Digital Peak Current Mode DC-DC Synchronous Buck Converter

In this post, I will be talking about the design of a digitally controlled DC-DC buck converter, based on peak current mode control theory. It is assumed that the reader has sufficient knowledge about buck converters design, control theory in general and peak current mode control theory in particular. However, if the reader needs to refresh their memory or get familiar with DC-DC buck converters designs and peak current mode control theory.

The firmware for this DC-DC buck converter was designed on a TI C2000 DSP MCU: MTS320F2869, and it was tested with this MCU development board, MCU F28069M LaunchPad: https://amzn.to/2SRTyf8, and a digital power buck converter board:BOOSTXL-BUCKCONV.

The design requirement of this project is to generate a +4VDC output voltage that can delivers up to 2A output current. The system is supposed to be stable with a phase margin of at least 45 degrees, and it has to have a crossover frequency equal to 15KHz.

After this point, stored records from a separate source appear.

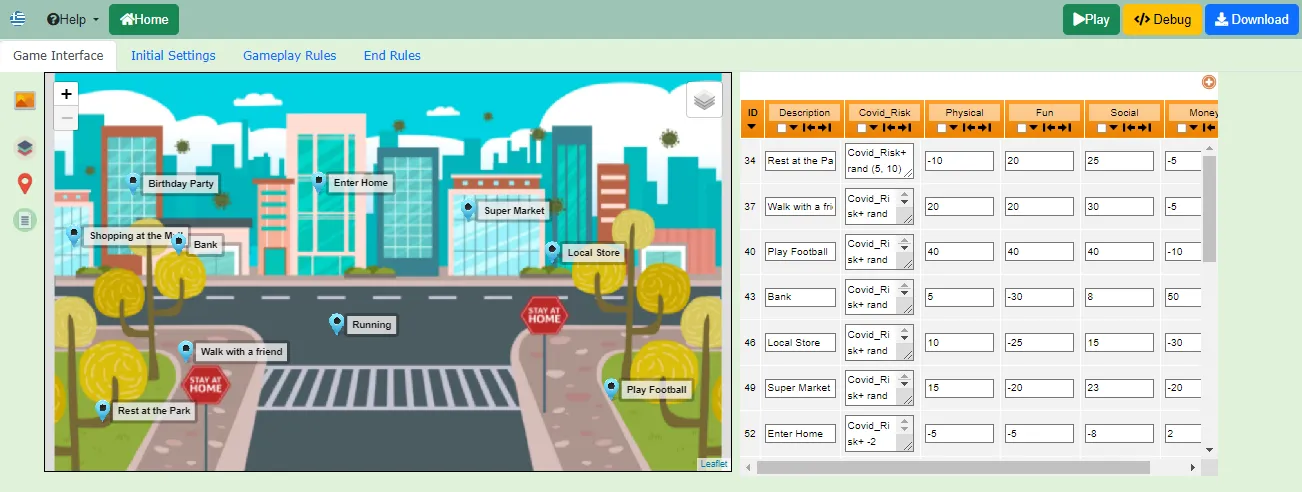1302x492 pixels.
Task: Open the map layers control
Action: [x=705, y=100]
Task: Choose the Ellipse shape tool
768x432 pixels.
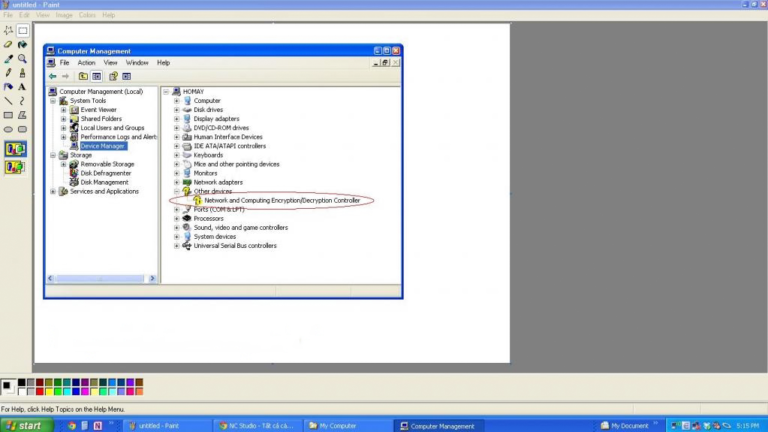Action: [x=9, y=128]
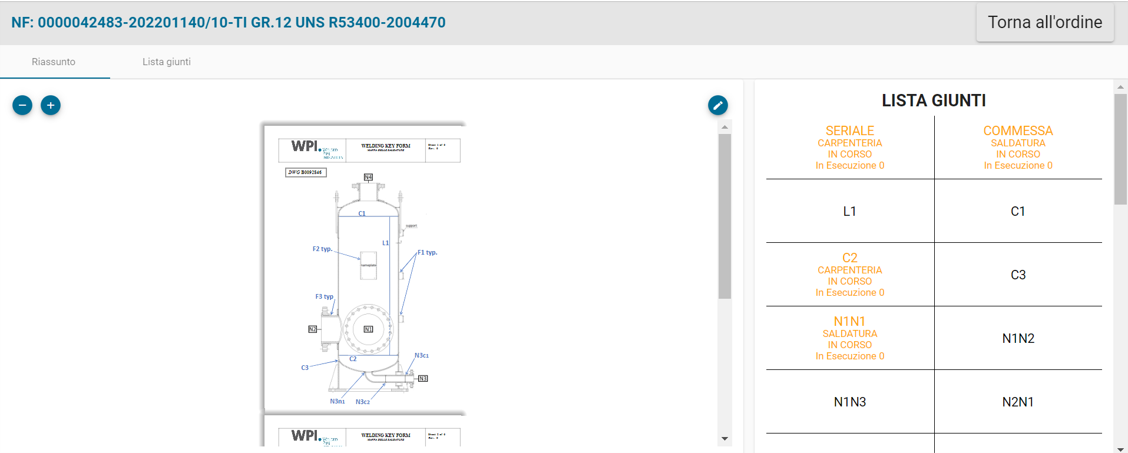Click the document viewer vertical scrollbar
The width and height of the screenshot is (1128, 453).
[x=725, y=283]
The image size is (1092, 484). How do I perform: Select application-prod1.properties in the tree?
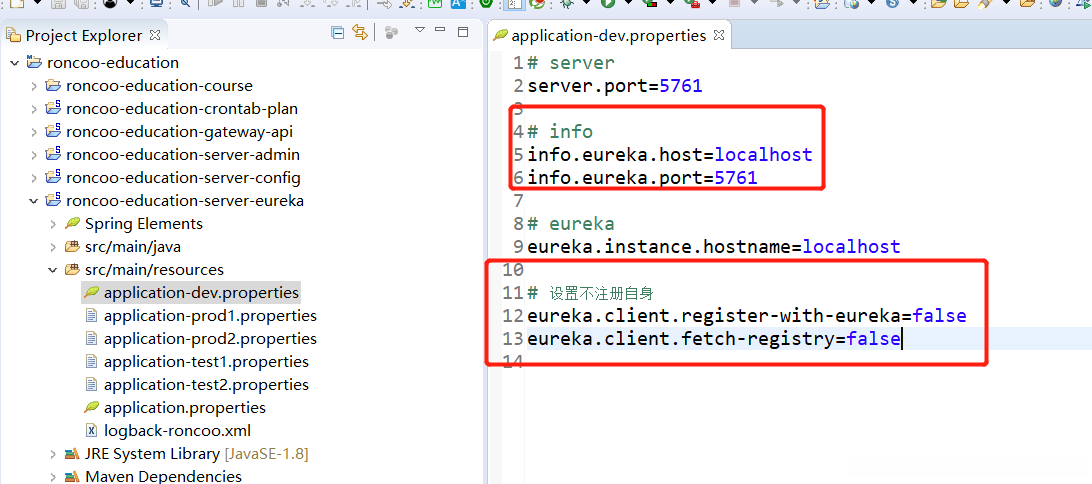coord(210,316)
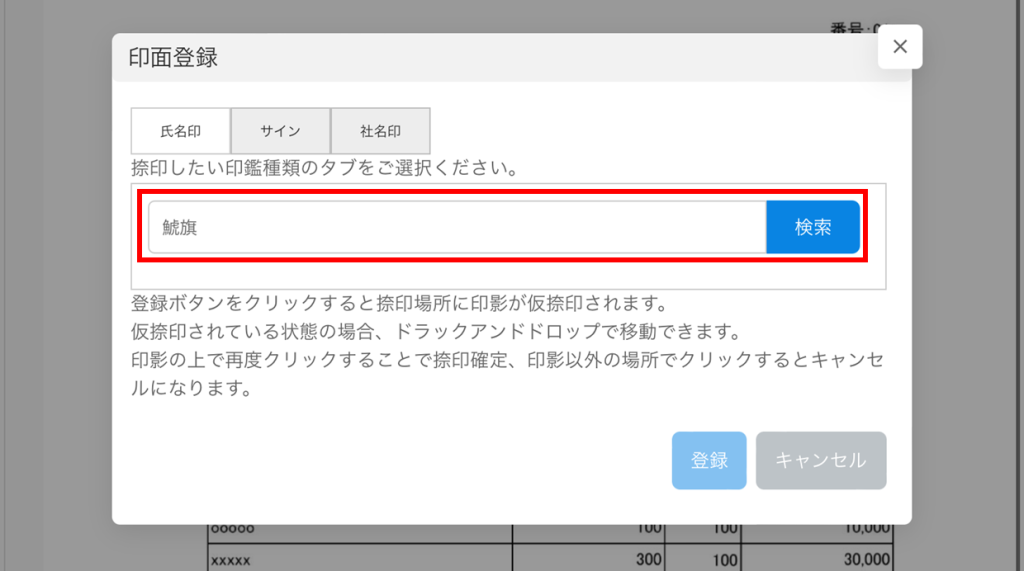Switch to the サイン tab

click(280, 131)
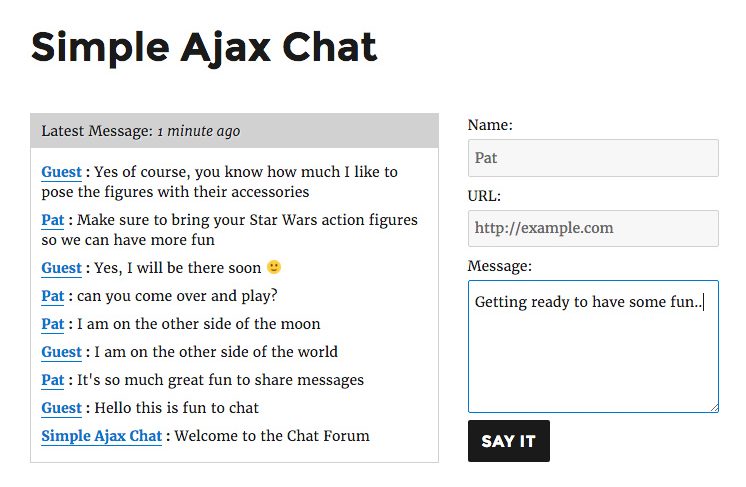The width and height of the screenshot is (746, 487).
Task: Click Guest link on 'Yes of course' message
Action: click(x=61, y=172)
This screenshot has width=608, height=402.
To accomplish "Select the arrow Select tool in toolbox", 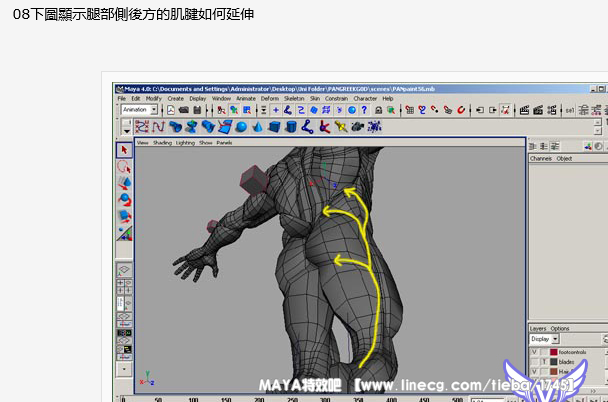I will click(125, 150).
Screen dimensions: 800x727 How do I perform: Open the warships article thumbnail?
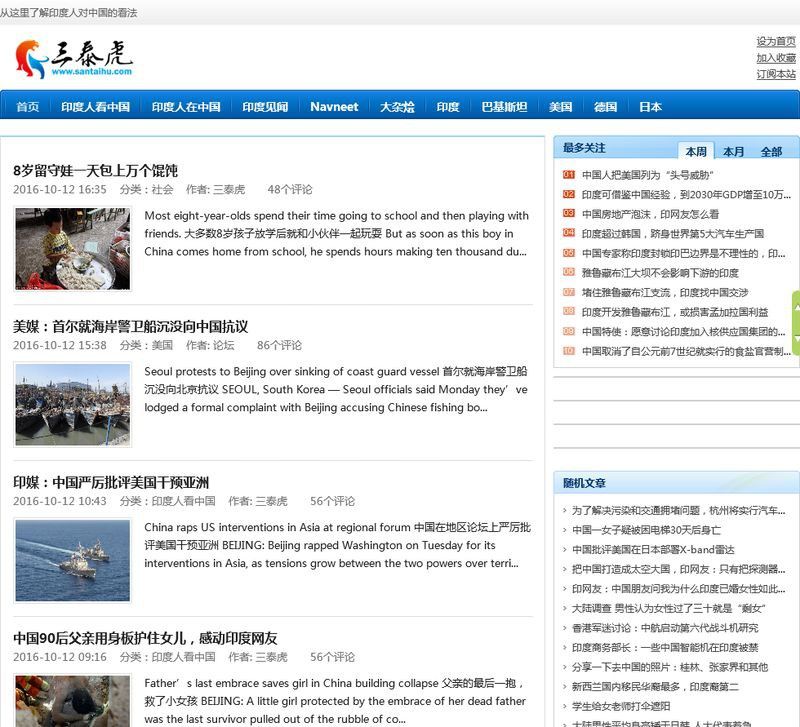[72, 560]
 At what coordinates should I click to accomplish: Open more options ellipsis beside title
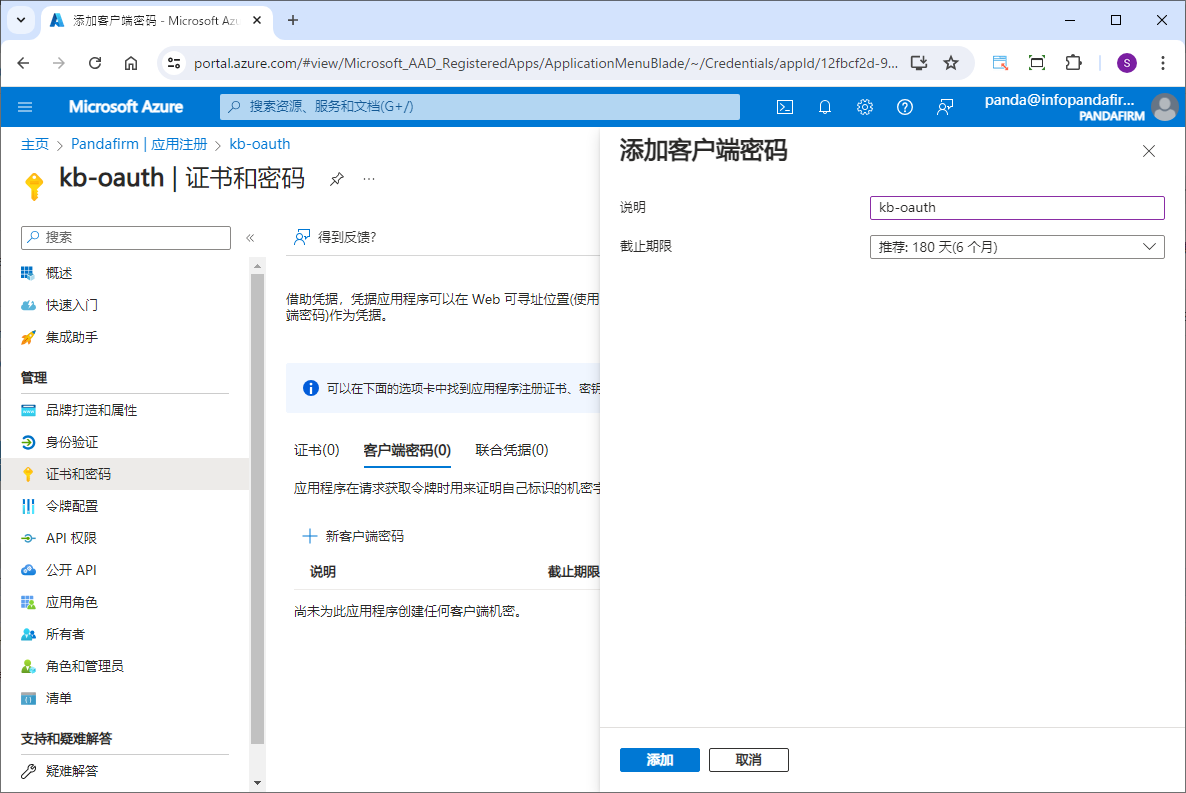tap(369, 179)
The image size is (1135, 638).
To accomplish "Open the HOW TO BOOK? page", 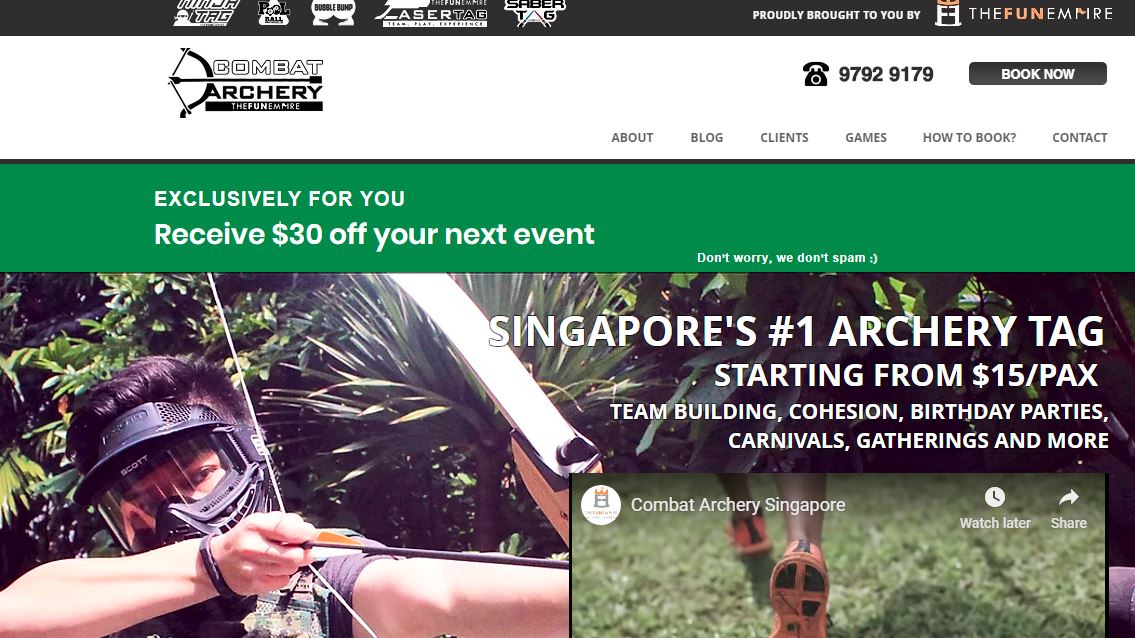I will click(969, 138).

The figure below shows a copy of the schematics for this DC-DC buck converter development board used in the validation of my source code.

Firmware Implementation

The diagram below shows all the components making up this DC-DC buck converter. The items included in the dashed red lines rectangle are implemented on the MCU, and are going to be discussed in details in the next paragraphs. Also note that this firmware implementation is totally different that the sample code discussed in Biricha App note[1].

The TMS320F28069 processor has a 32 bits floating point Math processor called: Control Law Accelerator or CLA. It is independent from the CPU

and has its own register set, memory bus structure, and processing unit. Since the closed control loop involves intensive computations that need to be completed within very stringent timelines, I decided to use this TI C2000 processor and implement the closed control loop algorithm in the CLA so that the CPU is released from any overhead. Yet, the CPU still has to service interrupts and perform any non time critical tasks.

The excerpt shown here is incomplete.